Somente em 2024, foram 158 mortes de motociclistas, em um universo de 309 vítimas fatais no trânsito — mais da metade. Já em 2025, mesmo com uma leve redução geral, o número ainda assusta: entre 106 e 116 motociclistas perderam a vida, representando novamente a maior parcela das mortes.

A estatística escancara uma realidade preocupante: andar de moto em Manaus se tornou um fator de alto risco, tanto para condutores quanto para passageiros.

SISTEMA DE SAÚDE ESTRANGULADO

Se os números de mortes já são alarmantes, os de feridos revelam um cenário ainda mais crítico. Apenas em um único mês, a rede estadual registrou mais de 2,2 mil atendimentos por acidentes de trânsito, sendo 77% envolvendo motociclistas.

Na prática, isso significa que hospitais e prontos-socorros lidam diariamente com uma enxurrada de vítimas — muitas com fraturas graves, traumatismos e sequelas permanentes.

Especialistas apontam que, ao longo de dois anos, o número de feridos pode chegar a dezenas de milhares, evidenciando o peso dos acidentes de moto sobre o sistema público de saúde.

IMP0RUDÊNCIA LIDERA CAUSAS

Segundo as autoridades de trânsito, o problema não está apenas no aumento da frota, mas principalmente no comportamento dos condutores.

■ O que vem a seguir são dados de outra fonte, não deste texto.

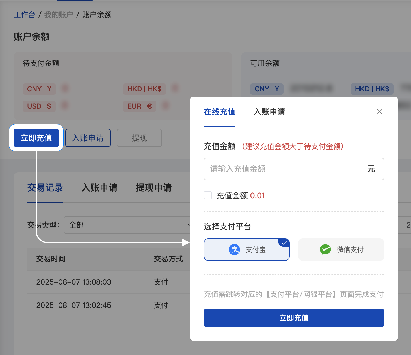This screenshot has width=411, height=355.
Task: Enable the 充值金额 0.01 checkbox
Action: 208,195
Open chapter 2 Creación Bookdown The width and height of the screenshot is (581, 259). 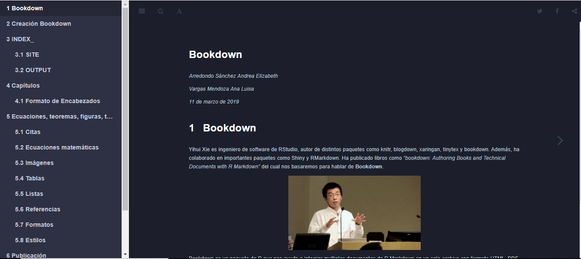[x=39, y=24]
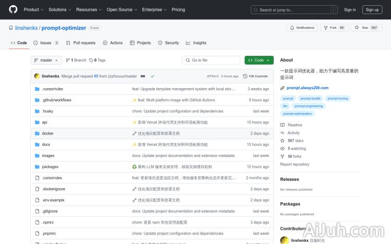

Entre os principais fatores apontados estão:

Excesso de velocidade, recorrente em vias urbanas; Uso de celular ao volante, reduzindo a atenção; desrespeito à sinalização, como avanço de semáforo; ultrapassagens perigosas e o consumo de álcool antes de dirigir.

Além disso, questões estruturais agravam o cenário e falhas na fiscalização,bem como o rescimento desordenado da cidade.

MOTOCICLISTA SÃO MAIRIA DAS VÍTIMAS

Os dados confirmam uma tendência consolidada e alarmante: os motociclistas representam quase metade — e às vezes mais — de todas as mortes no trânsito no Amazonas.

A popularização das motos, impulsionada pelo baixo custo e pelo uso em serviços de entrega e transporte, aumentou significativamente a exposição ao risco, especialmente em um trânsito cada vez mais caótico. A pista molhada pelas constantes chuvas neste período também contribui para os acidentes.

Para especialistas, o cenário atual é resultado de um conjunto de falhas: fiscalização insuficiente, educação no trânsito limitada e infraestrutura urbana que não acompanhou o crescimento da frota.

O Amazonas pode continuar acumulando números elevados de mortes e feridos, transformando o trânsito em uma das principais causas de tragédias evitáveis na cidade. A rede de saude sente o reflexo desse problema no estado.